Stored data
|---|

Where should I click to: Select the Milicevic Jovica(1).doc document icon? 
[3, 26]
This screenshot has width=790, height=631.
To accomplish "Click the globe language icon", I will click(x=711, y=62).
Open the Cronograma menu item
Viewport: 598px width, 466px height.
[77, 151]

|---|

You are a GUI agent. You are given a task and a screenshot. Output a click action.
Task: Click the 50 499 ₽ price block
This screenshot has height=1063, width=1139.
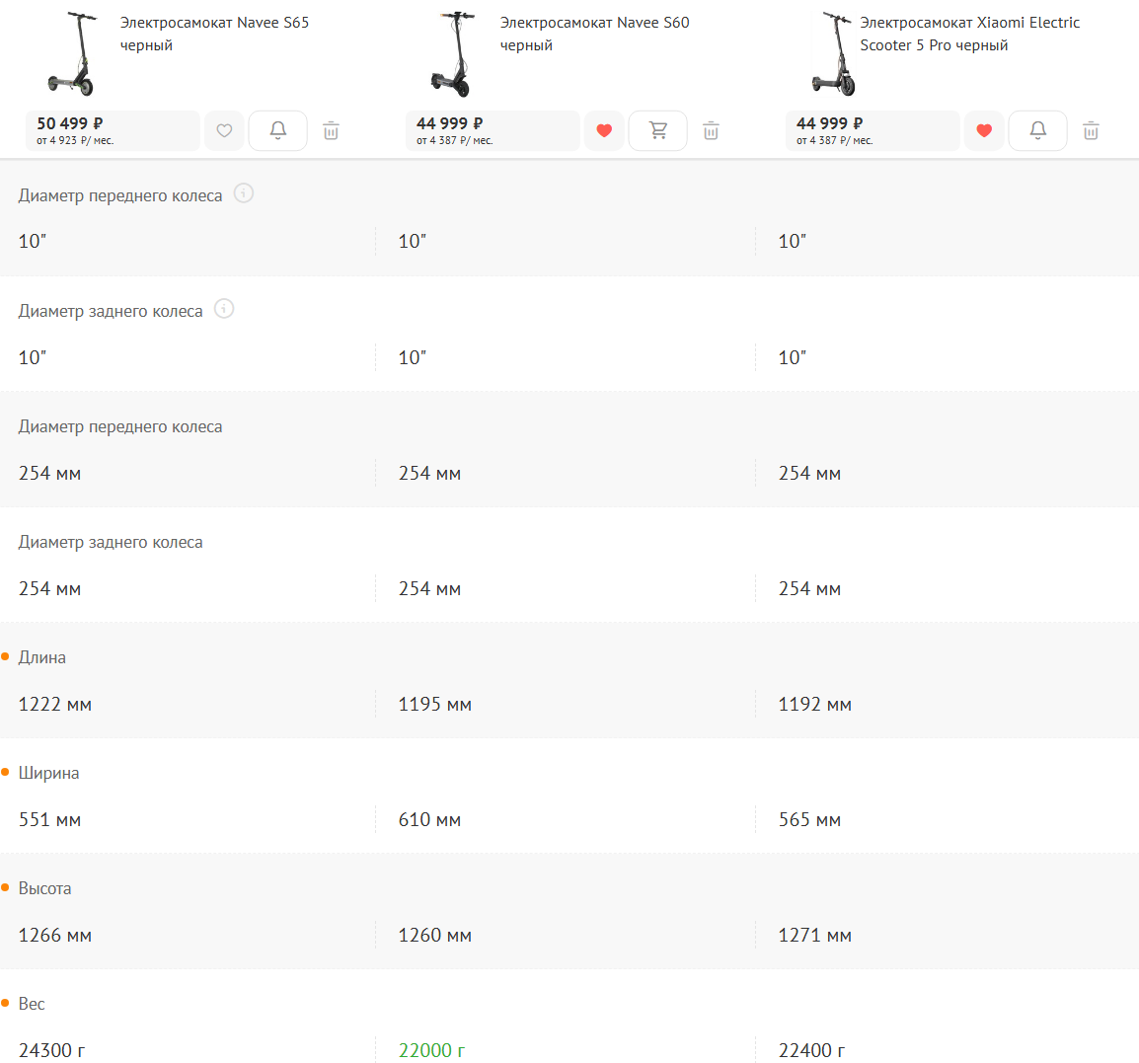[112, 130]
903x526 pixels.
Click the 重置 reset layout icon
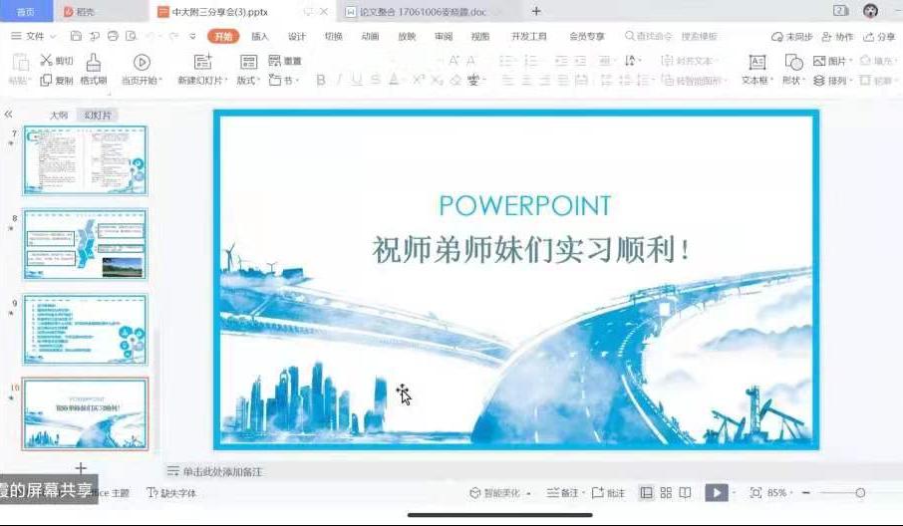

|---|

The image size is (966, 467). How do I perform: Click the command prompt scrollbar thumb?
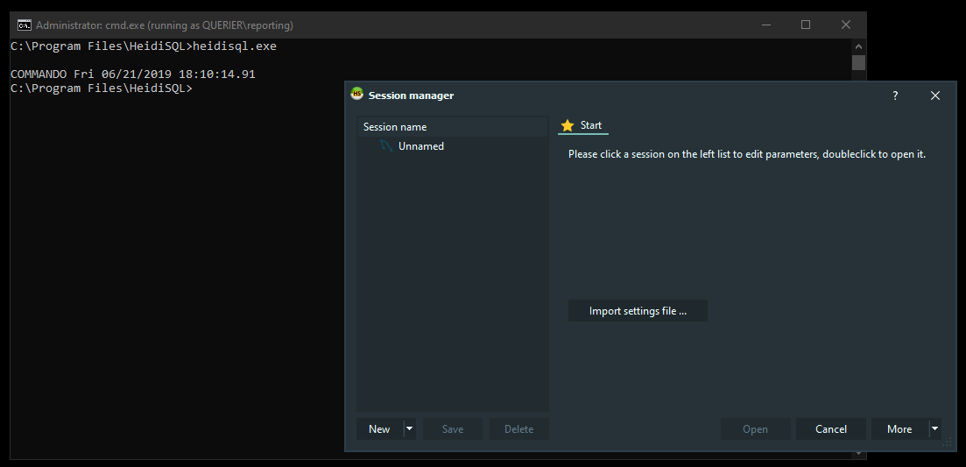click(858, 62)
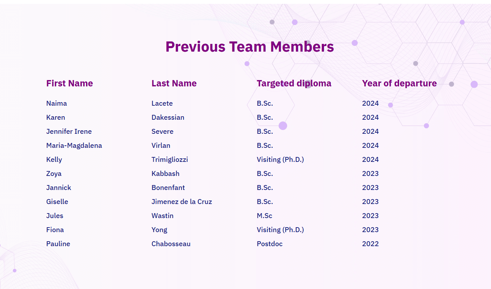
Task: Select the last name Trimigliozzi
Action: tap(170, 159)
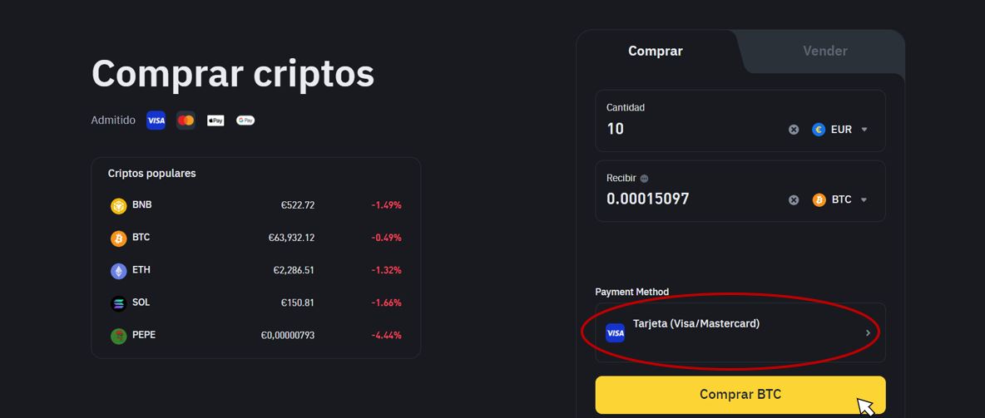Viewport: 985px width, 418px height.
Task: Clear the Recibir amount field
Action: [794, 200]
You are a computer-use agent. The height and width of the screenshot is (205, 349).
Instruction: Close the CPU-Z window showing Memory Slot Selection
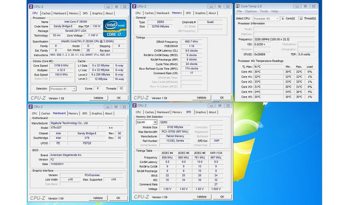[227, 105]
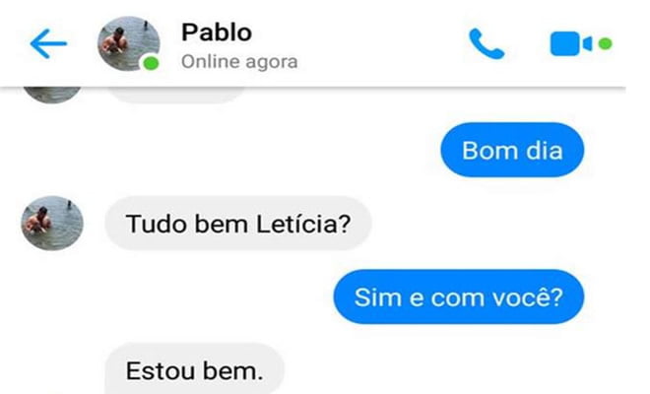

|---|

ACTIVITY: Give the count of lines in the entries above that hold the word "agent", with no other words.

REPLY TO THE TASK: 2